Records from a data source
%%
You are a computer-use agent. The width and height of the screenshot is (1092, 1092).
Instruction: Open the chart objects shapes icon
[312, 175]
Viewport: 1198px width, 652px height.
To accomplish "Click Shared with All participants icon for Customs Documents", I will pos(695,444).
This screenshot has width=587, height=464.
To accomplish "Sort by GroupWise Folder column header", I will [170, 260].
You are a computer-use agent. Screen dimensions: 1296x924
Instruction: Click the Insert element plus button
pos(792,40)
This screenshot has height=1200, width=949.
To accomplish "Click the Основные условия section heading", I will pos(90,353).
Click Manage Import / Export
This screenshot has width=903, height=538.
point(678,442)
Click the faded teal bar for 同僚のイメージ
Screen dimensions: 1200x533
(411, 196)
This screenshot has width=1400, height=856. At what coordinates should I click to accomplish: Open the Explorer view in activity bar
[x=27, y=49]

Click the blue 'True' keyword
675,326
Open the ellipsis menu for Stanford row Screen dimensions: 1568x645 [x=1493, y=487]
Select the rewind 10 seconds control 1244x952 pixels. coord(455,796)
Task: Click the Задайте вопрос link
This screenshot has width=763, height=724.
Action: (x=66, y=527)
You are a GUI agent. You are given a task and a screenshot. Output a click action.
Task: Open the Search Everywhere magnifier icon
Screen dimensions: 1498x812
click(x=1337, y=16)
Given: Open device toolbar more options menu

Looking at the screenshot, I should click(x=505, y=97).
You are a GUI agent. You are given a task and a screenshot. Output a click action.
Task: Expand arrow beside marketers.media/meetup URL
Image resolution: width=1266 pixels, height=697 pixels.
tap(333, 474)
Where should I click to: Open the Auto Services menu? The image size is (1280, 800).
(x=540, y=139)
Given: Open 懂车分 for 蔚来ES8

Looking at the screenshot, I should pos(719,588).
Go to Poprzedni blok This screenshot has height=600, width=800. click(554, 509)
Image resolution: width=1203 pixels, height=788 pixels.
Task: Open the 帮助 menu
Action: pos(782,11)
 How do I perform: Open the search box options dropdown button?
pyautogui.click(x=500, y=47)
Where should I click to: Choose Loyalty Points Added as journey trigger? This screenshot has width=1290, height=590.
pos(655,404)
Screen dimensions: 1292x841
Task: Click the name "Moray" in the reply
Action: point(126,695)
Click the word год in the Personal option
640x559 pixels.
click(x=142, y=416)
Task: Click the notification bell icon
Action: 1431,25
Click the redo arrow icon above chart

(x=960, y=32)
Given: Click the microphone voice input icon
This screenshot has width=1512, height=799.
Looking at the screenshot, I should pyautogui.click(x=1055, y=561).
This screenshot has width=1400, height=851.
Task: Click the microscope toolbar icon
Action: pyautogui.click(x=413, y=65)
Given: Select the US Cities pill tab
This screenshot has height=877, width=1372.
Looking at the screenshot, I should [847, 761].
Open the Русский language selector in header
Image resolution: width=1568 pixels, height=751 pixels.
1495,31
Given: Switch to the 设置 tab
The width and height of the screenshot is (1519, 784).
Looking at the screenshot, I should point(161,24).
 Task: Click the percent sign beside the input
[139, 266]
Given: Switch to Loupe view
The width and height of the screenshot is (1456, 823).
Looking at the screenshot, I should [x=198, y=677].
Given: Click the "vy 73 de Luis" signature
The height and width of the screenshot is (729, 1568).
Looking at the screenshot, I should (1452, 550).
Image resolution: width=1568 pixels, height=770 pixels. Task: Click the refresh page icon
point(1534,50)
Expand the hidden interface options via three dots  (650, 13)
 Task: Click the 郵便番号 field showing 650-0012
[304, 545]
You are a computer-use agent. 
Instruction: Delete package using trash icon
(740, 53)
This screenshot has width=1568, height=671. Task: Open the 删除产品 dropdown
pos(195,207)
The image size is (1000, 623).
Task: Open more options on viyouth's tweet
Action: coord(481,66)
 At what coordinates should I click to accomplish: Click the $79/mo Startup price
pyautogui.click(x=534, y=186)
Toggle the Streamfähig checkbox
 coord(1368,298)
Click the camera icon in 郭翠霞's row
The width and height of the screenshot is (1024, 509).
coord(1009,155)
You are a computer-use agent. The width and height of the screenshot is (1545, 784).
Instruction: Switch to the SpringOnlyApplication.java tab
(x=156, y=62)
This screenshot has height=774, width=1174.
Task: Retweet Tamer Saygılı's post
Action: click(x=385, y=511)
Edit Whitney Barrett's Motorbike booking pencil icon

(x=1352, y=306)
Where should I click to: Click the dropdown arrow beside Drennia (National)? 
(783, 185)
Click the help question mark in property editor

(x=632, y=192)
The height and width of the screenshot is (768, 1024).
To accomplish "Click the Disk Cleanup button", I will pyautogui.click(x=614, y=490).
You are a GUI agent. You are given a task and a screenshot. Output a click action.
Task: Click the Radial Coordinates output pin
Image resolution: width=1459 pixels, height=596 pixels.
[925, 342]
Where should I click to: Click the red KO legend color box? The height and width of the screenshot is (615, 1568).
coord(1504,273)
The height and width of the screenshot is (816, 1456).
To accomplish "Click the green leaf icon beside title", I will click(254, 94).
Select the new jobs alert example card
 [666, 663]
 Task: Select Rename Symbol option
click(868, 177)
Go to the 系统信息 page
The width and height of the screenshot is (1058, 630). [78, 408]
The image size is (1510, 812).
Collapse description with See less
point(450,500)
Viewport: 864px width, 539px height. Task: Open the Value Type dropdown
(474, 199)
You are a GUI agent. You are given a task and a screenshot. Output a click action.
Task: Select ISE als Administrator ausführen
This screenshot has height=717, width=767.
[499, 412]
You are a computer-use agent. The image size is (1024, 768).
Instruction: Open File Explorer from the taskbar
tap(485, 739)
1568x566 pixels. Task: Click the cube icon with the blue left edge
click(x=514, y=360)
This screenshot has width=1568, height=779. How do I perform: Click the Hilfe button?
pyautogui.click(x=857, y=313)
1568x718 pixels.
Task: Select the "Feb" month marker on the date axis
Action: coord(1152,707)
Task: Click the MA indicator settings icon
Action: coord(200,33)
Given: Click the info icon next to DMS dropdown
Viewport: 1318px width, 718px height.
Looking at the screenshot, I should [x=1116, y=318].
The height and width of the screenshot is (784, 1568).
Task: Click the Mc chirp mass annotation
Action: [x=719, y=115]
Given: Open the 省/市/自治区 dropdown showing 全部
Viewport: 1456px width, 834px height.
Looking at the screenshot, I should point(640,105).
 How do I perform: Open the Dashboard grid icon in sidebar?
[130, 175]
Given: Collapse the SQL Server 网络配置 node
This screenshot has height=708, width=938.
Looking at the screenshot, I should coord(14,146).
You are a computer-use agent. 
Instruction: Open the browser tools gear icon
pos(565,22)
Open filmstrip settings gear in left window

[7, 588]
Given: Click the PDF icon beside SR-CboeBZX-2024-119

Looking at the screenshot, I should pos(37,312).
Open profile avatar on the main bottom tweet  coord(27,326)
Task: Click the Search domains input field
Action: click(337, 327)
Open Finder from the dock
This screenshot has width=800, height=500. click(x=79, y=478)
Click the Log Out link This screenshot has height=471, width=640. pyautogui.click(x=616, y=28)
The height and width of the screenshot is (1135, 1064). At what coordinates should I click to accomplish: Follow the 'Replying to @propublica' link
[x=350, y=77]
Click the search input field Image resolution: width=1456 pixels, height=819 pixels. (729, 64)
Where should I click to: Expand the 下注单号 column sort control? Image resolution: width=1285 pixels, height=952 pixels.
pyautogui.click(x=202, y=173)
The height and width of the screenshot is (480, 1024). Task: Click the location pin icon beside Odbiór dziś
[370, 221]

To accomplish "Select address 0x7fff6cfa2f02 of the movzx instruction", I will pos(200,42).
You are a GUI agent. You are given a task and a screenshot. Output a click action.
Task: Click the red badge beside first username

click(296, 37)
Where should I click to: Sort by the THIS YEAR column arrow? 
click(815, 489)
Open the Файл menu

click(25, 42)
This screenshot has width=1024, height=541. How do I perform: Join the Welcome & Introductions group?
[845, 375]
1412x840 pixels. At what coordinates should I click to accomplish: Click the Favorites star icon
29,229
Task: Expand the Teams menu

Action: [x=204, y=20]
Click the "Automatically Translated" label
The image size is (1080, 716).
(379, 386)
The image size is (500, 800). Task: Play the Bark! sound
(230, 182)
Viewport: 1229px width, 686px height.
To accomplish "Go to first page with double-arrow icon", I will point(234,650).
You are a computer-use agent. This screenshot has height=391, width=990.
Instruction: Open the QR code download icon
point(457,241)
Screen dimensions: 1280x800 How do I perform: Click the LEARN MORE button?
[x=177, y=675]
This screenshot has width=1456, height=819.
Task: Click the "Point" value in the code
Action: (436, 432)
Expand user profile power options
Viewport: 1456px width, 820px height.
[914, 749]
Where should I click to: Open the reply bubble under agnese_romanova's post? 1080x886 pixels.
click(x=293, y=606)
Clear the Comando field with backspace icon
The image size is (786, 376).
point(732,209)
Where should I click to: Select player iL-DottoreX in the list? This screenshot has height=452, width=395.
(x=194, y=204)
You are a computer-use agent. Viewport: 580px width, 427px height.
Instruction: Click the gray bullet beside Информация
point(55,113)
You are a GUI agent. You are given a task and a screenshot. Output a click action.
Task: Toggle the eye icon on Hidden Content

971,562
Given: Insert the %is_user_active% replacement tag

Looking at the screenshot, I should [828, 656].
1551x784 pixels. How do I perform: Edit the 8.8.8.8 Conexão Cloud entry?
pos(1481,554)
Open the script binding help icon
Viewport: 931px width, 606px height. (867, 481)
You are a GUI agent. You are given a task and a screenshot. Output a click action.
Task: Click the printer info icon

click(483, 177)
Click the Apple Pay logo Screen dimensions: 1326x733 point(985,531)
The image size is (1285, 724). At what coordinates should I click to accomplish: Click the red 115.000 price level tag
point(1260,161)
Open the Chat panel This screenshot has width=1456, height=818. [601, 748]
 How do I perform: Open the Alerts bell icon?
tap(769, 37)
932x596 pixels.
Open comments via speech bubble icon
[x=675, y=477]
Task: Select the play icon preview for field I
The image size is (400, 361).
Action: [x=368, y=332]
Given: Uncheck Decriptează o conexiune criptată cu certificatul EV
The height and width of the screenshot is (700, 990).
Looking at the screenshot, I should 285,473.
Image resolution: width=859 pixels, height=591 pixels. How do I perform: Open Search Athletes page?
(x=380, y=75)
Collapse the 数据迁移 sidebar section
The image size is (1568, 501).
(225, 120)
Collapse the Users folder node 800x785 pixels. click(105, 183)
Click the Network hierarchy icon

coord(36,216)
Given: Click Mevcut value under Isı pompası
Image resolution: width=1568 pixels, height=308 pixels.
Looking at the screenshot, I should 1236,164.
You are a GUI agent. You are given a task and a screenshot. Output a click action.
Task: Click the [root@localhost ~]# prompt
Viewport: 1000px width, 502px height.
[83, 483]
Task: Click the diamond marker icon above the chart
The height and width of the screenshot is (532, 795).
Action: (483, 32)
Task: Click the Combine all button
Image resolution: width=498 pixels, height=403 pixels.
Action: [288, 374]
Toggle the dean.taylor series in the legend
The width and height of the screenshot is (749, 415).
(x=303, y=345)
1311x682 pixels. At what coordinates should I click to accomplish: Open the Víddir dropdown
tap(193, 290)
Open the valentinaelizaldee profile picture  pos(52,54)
%%
* Description of the task *
Repeat the records above exactly, from the line containing "You are a computer-use agent. The image" down through the line containing "Action: coord(200,33)", with both of those lines included.

* Answer to the exercise *
You are a computer-use agent. The image size is (1024, 768).
Instruction: Open File Explorer from the taskbar
tap(485, 739)
1568x566 pixels. Task: Click the cube icon with the blue left edge
click(x=514, y=360)
This screenshot has width=1568, height=779. How do I perform: Click the Hilfe button?
pyautogui.click(x=857, y=313)
1568x718 pixels.
Task: Select the "Feb" month marker on the date axis
Action: coord(1152,707)
Task: Click the MA indicator settings icon
Action: coord(200,33)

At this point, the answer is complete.